__Task input__.
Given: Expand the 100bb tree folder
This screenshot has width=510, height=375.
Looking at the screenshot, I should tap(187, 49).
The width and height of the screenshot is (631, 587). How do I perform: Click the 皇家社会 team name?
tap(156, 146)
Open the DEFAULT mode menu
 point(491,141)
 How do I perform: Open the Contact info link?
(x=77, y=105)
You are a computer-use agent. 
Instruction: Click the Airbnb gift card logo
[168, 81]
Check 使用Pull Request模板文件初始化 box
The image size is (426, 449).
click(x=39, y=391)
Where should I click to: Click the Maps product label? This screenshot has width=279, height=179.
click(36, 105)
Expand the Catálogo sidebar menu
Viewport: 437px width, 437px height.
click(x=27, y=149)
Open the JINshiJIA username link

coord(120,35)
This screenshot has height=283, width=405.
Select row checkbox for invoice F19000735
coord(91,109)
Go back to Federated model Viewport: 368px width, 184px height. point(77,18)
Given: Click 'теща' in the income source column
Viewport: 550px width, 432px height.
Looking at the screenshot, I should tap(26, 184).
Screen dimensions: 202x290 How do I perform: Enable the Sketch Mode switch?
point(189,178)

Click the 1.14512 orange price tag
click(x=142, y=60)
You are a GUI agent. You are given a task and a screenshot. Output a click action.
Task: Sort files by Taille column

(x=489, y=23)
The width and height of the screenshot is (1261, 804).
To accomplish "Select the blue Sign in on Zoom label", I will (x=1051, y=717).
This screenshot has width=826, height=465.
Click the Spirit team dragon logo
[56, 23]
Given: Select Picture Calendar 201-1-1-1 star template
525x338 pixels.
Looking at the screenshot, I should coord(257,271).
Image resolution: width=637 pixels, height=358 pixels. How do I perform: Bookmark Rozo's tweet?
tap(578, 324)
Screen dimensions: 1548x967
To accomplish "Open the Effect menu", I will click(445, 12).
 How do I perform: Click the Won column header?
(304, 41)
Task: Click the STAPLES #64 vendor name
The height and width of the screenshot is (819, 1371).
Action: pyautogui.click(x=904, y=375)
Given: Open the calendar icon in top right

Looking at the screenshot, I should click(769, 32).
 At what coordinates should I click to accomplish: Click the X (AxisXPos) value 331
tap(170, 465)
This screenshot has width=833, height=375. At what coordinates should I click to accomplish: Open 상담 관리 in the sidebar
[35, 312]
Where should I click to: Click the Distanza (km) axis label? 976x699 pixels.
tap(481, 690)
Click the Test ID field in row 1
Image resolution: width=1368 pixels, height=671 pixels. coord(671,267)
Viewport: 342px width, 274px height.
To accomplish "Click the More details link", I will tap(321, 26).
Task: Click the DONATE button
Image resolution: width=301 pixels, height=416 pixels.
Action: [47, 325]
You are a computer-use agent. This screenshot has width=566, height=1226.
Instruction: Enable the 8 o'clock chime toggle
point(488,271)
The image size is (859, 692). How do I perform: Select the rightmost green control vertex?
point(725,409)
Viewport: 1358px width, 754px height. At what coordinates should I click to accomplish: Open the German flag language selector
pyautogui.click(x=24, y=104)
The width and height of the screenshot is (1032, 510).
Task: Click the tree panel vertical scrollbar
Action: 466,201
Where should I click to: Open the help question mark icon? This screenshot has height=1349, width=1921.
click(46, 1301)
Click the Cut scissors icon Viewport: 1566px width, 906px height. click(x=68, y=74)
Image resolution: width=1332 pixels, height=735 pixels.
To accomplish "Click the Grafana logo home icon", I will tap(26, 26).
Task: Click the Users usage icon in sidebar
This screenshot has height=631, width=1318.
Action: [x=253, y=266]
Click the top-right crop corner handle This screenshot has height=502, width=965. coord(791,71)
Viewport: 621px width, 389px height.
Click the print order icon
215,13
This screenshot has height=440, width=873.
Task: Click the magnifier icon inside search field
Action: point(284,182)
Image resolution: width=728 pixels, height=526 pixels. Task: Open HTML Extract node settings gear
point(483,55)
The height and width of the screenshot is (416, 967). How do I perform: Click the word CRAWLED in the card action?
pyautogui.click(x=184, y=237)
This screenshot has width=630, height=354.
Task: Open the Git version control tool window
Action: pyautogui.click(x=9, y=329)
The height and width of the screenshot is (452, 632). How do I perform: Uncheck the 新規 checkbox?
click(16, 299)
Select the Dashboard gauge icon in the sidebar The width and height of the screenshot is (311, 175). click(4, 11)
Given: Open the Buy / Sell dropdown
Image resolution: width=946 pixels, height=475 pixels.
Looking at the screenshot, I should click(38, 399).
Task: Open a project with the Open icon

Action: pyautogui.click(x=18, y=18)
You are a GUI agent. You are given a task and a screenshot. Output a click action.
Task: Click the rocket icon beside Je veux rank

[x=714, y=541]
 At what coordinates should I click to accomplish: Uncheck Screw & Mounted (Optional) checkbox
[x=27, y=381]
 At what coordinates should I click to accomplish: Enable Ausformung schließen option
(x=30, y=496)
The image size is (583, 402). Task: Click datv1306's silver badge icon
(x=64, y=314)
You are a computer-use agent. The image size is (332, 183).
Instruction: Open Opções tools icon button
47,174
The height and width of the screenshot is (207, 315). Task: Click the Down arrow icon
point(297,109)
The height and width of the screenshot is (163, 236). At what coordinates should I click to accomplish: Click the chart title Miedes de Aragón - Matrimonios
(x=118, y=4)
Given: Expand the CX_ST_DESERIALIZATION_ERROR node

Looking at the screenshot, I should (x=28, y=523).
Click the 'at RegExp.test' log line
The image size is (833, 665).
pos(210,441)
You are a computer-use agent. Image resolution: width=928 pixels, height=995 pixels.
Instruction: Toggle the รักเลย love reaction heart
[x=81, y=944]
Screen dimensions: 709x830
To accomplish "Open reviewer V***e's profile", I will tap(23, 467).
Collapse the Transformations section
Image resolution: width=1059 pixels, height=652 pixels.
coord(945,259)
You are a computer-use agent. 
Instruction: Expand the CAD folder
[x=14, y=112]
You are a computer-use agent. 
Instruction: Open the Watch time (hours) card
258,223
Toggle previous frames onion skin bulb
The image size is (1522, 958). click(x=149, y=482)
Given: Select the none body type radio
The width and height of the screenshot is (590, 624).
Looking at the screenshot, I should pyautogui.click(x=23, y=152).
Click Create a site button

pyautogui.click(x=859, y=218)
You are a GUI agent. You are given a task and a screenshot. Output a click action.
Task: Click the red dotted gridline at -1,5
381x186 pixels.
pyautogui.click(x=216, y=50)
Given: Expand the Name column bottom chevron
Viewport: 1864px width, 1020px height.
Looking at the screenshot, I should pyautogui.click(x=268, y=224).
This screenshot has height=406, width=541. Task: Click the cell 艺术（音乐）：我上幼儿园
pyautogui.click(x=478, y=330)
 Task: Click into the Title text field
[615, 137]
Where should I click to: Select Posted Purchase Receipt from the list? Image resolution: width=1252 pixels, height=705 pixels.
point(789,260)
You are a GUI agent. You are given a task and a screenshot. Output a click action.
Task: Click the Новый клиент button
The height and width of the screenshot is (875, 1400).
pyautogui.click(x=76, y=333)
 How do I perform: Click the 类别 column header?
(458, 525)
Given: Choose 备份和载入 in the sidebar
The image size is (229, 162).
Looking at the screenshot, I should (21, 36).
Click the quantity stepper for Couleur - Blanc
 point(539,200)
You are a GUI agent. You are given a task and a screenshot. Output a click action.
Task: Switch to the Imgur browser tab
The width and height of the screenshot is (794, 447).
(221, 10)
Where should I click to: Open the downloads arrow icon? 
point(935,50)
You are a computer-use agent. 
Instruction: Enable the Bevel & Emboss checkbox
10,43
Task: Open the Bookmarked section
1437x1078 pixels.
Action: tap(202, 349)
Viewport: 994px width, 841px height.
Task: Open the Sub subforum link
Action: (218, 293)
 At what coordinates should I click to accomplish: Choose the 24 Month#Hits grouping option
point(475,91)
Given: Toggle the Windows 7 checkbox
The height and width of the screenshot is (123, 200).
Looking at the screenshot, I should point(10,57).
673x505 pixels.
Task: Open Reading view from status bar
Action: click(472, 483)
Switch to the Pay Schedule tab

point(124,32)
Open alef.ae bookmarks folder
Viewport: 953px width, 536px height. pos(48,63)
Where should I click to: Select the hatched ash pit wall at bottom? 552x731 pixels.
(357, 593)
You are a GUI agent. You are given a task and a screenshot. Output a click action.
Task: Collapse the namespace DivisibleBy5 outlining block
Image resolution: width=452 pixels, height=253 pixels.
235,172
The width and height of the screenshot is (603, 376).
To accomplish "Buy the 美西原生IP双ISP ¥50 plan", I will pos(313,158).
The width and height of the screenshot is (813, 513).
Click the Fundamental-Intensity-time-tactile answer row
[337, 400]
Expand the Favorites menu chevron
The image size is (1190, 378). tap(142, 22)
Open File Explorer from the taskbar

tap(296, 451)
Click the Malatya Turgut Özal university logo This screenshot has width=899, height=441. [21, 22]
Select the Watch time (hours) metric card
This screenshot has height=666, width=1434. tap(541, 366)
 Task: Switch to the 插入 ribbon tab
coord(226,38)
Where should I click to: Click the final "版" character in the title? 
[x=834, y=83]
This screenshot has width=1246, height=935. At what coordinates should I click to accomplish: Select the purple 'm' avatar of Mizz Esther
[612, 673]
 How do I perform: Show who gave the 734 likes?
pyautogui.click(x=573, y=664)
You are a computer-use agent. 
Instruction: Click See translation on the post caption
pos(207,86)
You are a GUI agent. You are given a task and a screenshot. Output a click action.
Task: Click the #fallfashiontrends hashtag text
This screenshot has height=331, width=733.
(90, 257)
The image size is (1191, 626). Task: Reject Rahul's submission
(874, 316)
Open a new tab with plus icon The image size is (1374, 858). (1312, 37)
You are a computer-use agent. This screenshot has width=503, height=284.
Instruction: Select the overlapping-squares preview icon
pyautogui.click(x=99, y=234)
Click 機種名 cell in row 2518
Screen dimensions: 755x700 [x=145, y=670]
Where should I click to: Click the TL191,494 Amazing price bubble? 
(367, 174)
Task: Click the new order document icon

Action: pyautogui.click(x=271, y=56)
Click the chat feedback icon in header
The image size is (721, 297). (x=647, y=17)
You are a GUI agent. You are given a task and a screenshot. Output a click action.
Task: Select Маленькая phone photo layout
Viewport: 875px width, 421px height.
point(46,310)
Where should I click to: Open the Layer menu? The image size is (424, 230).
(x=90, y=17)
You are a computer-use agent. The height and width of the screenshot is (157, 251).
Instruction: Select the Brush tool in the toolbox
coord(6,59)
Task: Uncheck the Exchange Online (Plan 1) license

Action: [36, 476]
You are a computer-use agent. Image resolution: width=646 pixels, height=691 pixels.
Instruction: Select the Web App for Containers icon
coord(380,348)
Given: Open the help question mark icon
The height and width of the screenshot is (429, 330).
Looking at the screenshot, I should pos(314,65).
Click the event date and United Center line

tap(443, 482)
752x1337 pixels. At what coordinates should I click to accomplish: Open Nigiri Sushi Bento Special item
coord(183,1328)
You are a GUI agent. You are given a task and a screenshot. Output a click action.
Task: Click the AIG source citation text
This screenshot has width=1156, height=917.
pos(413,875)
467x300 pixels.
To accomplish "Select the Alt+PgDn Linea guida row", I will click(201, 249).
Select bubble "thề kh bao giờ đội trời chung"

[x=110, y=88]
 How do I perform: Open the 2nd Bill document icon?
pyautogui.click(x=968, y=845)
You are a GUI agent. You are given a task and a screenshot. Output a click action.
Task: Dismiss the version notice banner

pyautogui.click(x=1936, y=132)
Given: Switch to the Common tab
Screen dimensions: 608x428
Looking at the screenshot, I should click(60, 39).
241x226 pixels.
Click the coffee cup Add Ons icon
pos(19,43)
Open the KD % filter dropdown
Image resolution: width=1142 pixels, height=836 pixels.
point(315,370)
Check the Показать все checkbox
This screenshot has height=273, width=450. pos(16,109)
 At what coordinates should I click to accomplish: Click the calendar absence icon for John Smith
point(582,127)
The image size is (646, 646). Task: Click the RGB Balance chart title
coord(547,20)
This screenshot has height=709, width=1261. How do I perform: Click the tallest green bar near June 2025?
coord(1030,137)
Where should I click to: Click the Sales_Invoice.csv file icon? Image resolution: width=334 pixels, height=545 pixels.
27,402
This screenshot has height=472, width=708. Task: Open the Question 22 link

__Task statement__. Convert everything from the line containing "You are a computer-use agent. Image resolution: width=928" down to the line containing "[x=81, y=944]" in the items above into a Markdown table. Use the columns Row and Line, give each line a row number, and leave out any blank lines.

__Task solution__.
| Row | Line |
|---|---|
| 1 | You are a computer-use agent. Image resolution: width=928 pixels, height=995 pixels. |
| 2 | Instruction: Toggle the รักเลย love reaction heart |
| 3 | [x=81, y=944] |